There’s No Shame in Putting Someone Else Over

The Rock’s 2024 WWE appearances have become the most popular topic in the wrestling world, but he’s still playing a supporting role in the company’s biggest storylines. The bulk of his comically exaggerated ire has been aimed at Cody Rhodes, who many fans expect to emerge from WrestleMania as the Undisputed WWE Universal Champion.

It appears to be a common wrestling practice known as “putting someone over,” in which a veteran wrestler torments a younger one before dramatically losing their match in order to help the newcomer build his own resume. Johnson has benefitted from the tradition on multiple occasions, most notably when a villainous Hulk Hogan lost to him in an iconic match at WrestleMania 18 in 2002. He seems content to return the favor this time around, which could turn Rhodes into one of the most beloved heroes in the history of professional wrestling.

Considering how well the plan to put Rhodes over is working, it’s fair to wonder what could happen if Johnson took a similar approach in his acting career. He might have been Hollywood’s most coveted leading man in the 2010s, but his WWE run has proved that he’s equally competent in supporting roles. Taking half a step out of the spotlight and focusing on putting the next generation of actors over could reap massive rewards if Johnson is humble enough to take the risk. Based on his recent WWE success, there’s no reason for Hollywood executives to assume he wouldn’t be.

Don’t Hide from the Phenomenon of The Rock — Lean Into It!

With the possible exception of Arnold Schwarzenegger, Johnson’s acting career might be singularly burdened by his larger-than-life status. His instantly recognizable physique and omnipresent face ensures that his odds of ever vanishing into an unrecognizable character are effectively zero. Unless his character’s name is in the title of the movie, it’s highly unlikely that anyone will ever remember it. (And even then, ask yourself if you feel confident guessing whether he played Hobbs or Shaw without looking it up.) No matter what he’s in, he’s always playing The Rock.

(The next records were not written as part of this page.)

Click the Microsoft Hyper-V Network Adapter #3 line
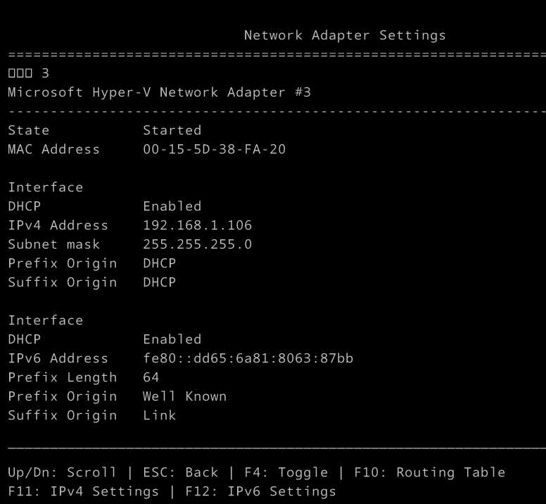Viewport: 546px width, 504px height. coord(159,92)

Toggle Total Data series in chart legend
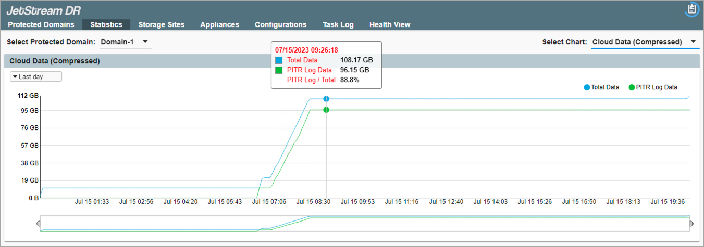point(601,87)
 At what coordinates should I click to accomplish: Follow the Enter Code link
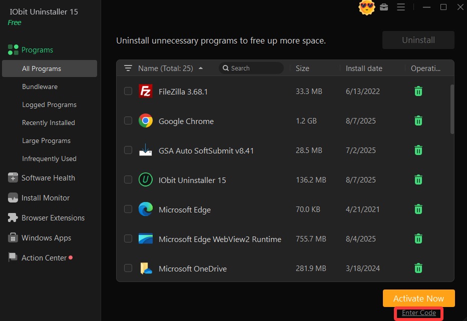419,313
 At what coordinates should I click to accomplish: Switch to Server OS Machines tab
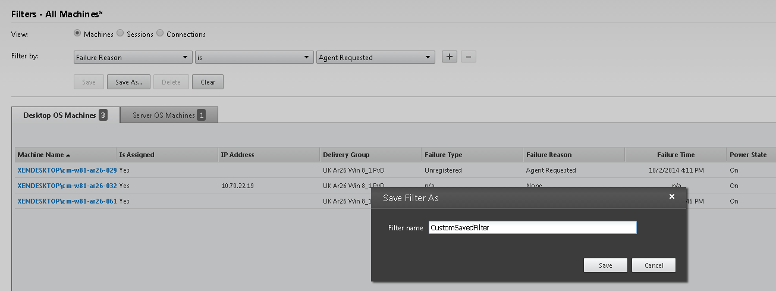click(x=169, y=115)
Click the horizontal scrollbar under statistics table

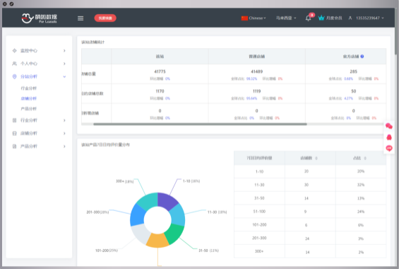pyautogui.click(x=200, y=124)
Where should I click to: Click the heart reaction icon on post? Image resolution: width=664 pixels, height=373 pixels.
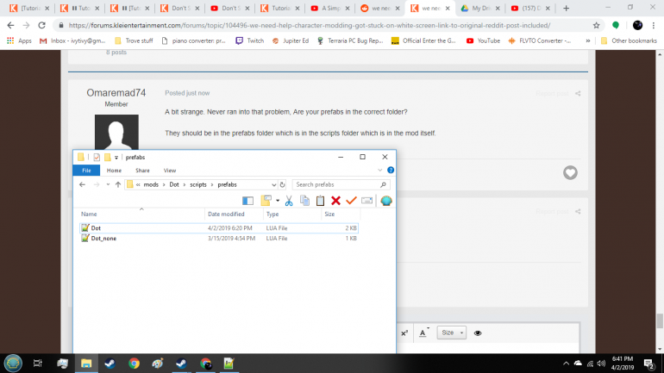(x=570, y=173)
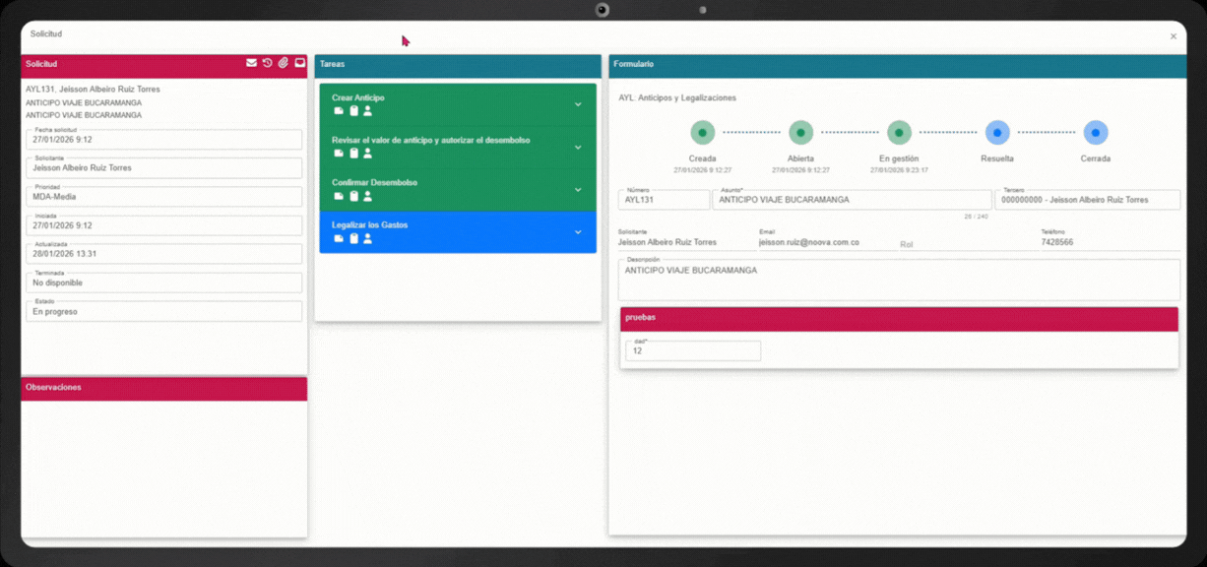Click the clipboard icon under Revisar el valor task
Viewport: 1207px width, 567px height.
click(x=354, y=154)
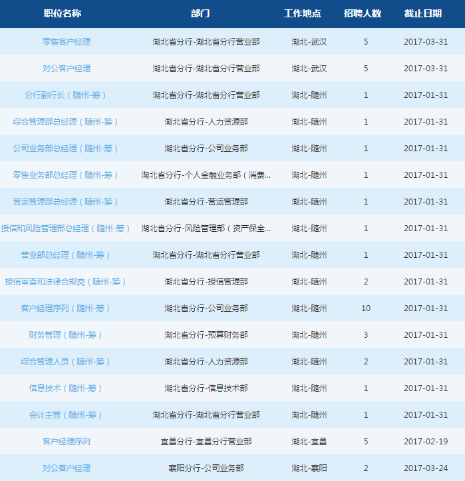465x481 pixels.
Task: Select 综合管理人员（随州-筹）listing
Action: click(x=66, y=362)
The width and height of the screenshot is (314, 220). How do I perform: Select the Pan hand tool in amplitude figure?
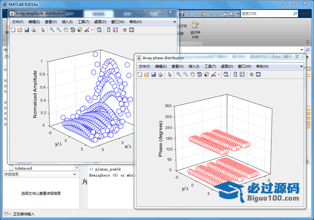[65, 30]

And you know what? That’s okay! WWE has leaned into his status as “the most electrifying man in entertainment” (to use the company’s preferred nomenclature) throughout his latest run, and the results speak for themselves. He’s crafted a crowd-pleasing villain persona by flaunting his wealth and power, boasting about his Hollywood connections, and even making the occasional self-deprecating jab about “Baywatch.” Much like Taylor Swift, he’s in an era where acknowledging his many eras can be an art form in and of itself.

The Rock’s popularity ensures that every audience member who encounters him is going to bring their own preconceived opinions about him to the table. WWE has proven that he’s equally capable of subverting and validating those expectations to great dramatic and comedic effect. There’s no reason to believe that he couldn’t do the same thing in a new slate of hit movies. The Rock’s days as Hollywood’s preferred family-friendly hero might be numbered, but reckoning with the drawbacks of his own status as a pop culture demigod could give him the kind of third act that most movie stars only dream of.

“WrestleMania 40” streams on Peacock at 7pm ET on April 6 and 7.